(Exercise input begins)
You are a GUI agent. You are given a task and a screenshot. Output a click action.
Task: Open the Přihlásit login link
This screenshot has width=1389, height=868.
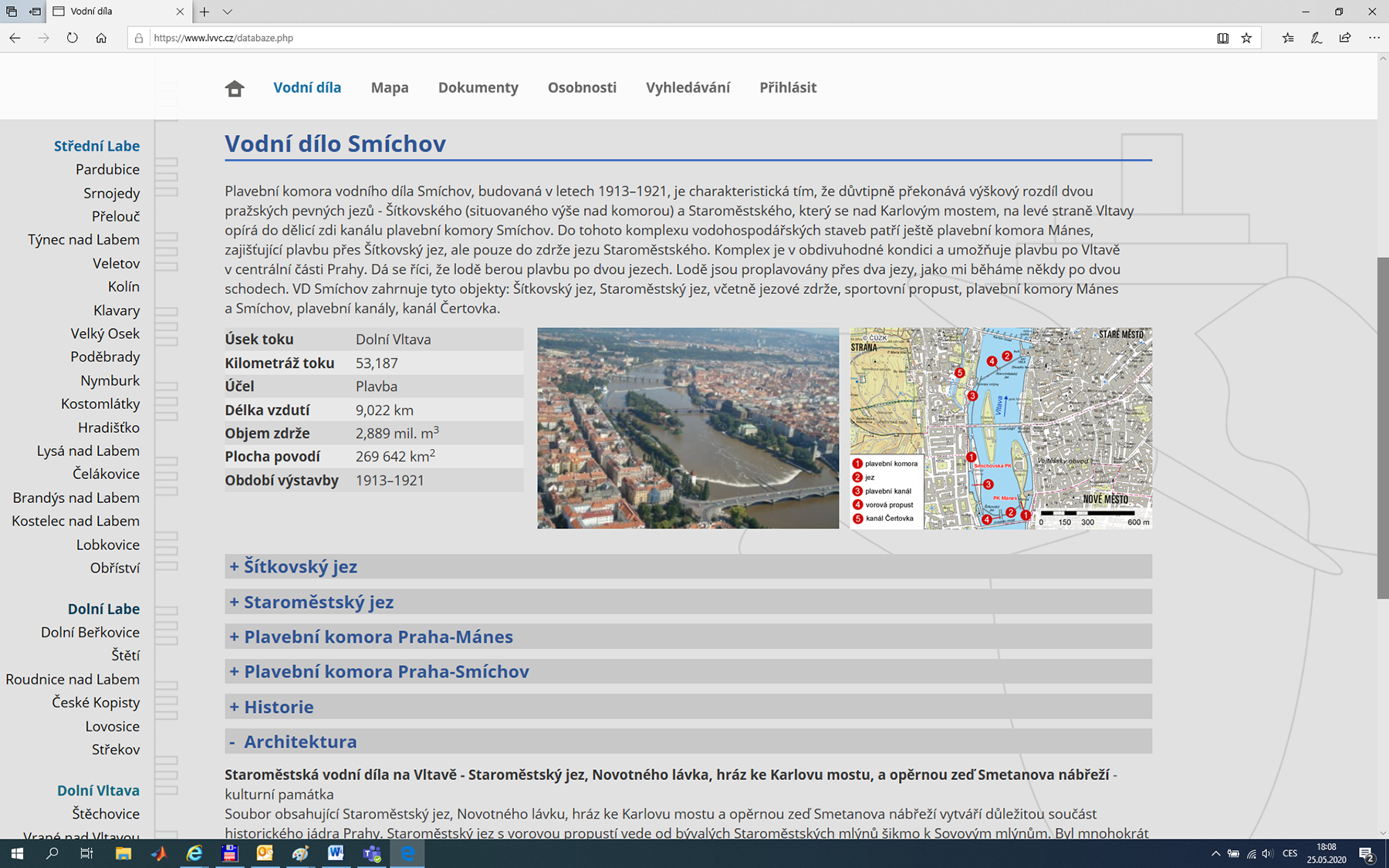click(x=787, y=88)
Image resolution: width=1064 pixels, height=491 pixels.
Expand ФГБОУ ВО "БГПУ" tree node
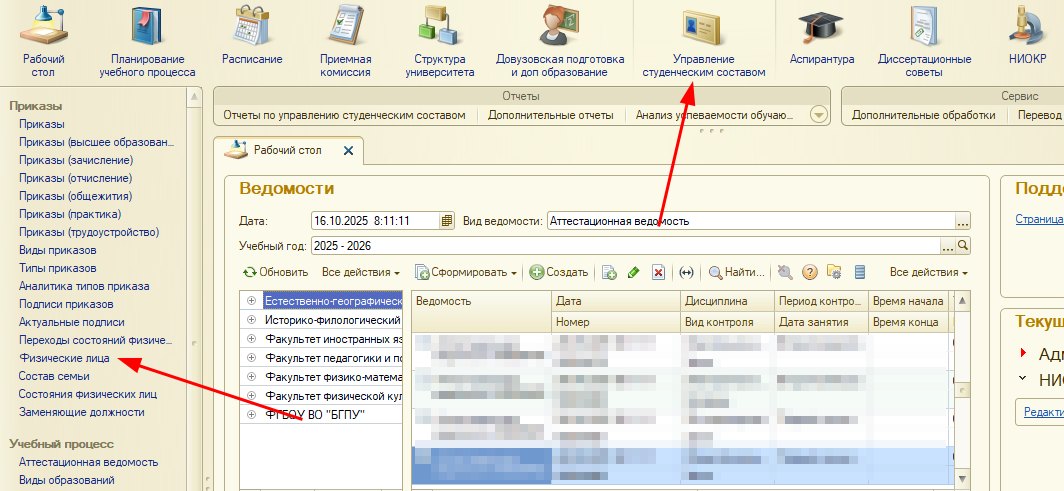click(x=251, y=414)

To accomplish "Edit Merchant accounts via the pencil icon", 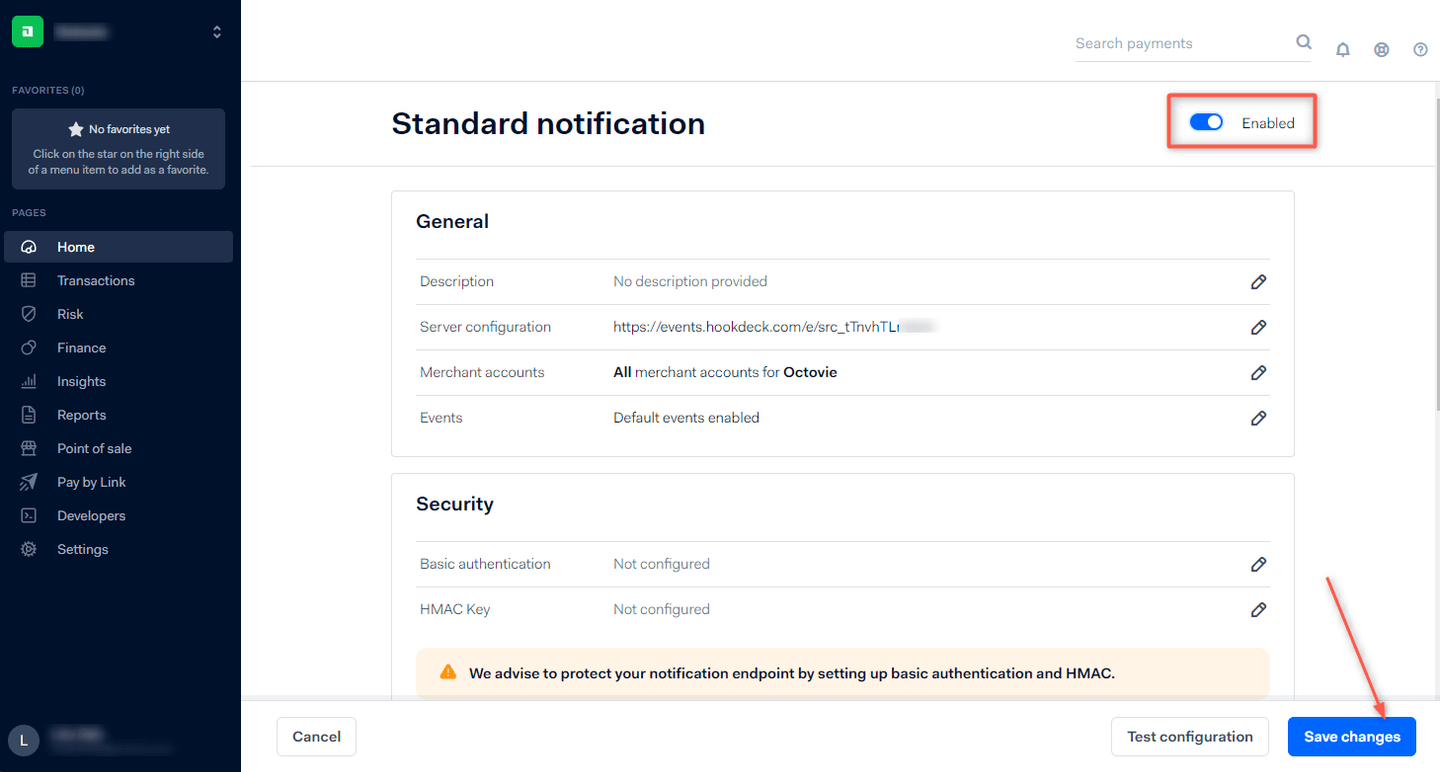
(Exercise input ends)
Exercise aim: Starting at the line that holds "This screenshot has width=1389, height=868.", write out every remaining line of the material above exactly as it appears. Pictures should not be copied.

Your solution:
This screenshot has width=1389, height=868.
click(x=787, y=88)
Image resolution: width=1064 pixels, height=491 pixels.
Expand ФГБОУ ВО "БГПУ" tree node
click(x=251, y=414)

To accomplish "Edit Merchant accounts via the pencil icon", 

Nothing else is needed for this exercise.